Given instruction
Copy the records between the lines holding "Open test3@gmail.com entry for withdraw #17" and "Click the Discussions", inclusive, changing "antenna tower" to "radio mast" and leaving everything else unchanged.
====== Supplied data ======
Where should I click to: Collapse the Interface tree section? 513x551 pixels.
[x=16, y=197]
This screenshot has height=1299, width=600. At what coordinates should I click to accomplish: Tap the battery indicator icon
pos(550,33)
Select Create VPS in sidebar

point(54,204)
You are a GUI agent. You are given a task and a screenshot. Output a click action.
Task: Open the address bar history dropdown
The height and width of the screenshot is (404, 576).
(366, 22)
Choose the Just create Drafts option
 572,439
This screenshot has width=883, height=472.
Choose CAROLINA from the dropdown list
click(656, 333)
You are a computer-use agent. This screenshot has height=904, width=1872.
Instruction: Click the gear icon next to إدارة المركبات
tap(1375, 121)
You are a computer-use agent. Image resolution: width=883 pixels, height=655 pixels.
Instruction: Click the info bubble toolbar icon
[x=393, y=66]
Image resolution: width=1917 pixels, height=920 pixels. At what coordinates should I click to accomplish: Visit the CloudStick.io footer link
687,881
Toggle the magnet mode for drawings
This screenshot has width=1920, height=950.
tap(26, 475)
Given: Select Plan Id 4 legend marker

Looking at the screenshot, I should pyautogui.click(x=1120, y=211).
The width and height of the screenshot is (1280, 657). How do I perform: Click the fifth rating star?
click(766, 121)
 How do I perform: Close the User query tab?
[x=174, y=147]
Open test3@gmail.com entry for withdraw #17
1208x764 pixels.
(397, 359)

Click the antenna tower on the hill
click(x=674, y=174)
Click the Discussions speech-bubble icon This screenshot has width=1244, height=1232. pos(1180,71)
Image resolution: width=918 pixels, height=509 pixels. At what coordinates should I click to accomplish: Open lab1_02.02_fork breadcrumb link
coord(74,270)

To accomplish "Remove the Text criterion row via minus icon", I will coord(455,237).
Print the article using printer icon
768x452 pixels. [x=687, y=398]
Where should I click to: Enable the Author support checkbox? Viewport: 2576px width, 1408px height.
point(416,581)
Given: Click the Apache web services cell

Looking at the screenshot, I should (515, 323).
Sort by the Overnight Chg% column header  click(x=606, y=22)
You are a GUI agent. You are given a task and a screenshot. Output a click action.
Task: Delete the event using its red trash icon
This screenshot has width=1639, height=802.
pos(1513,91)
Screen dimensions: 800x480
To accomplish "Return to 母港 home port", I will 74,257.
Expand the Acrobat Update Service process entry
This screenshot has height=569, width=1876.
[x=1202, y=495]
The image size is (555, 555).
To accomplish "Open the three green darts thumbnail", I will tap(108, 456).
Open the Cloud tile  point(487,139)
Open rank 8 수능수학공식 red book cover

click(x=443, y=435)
======
Problem solution
Open test3@gmail.com entry for withdraw #17
1208x764 pixels.
(397, 359)

Click the radio mast on the hill
click(x=674, y=174)
Click the Discussions speech-bubble icon This screenshot has width=1244, height=1232. pos(1180,71)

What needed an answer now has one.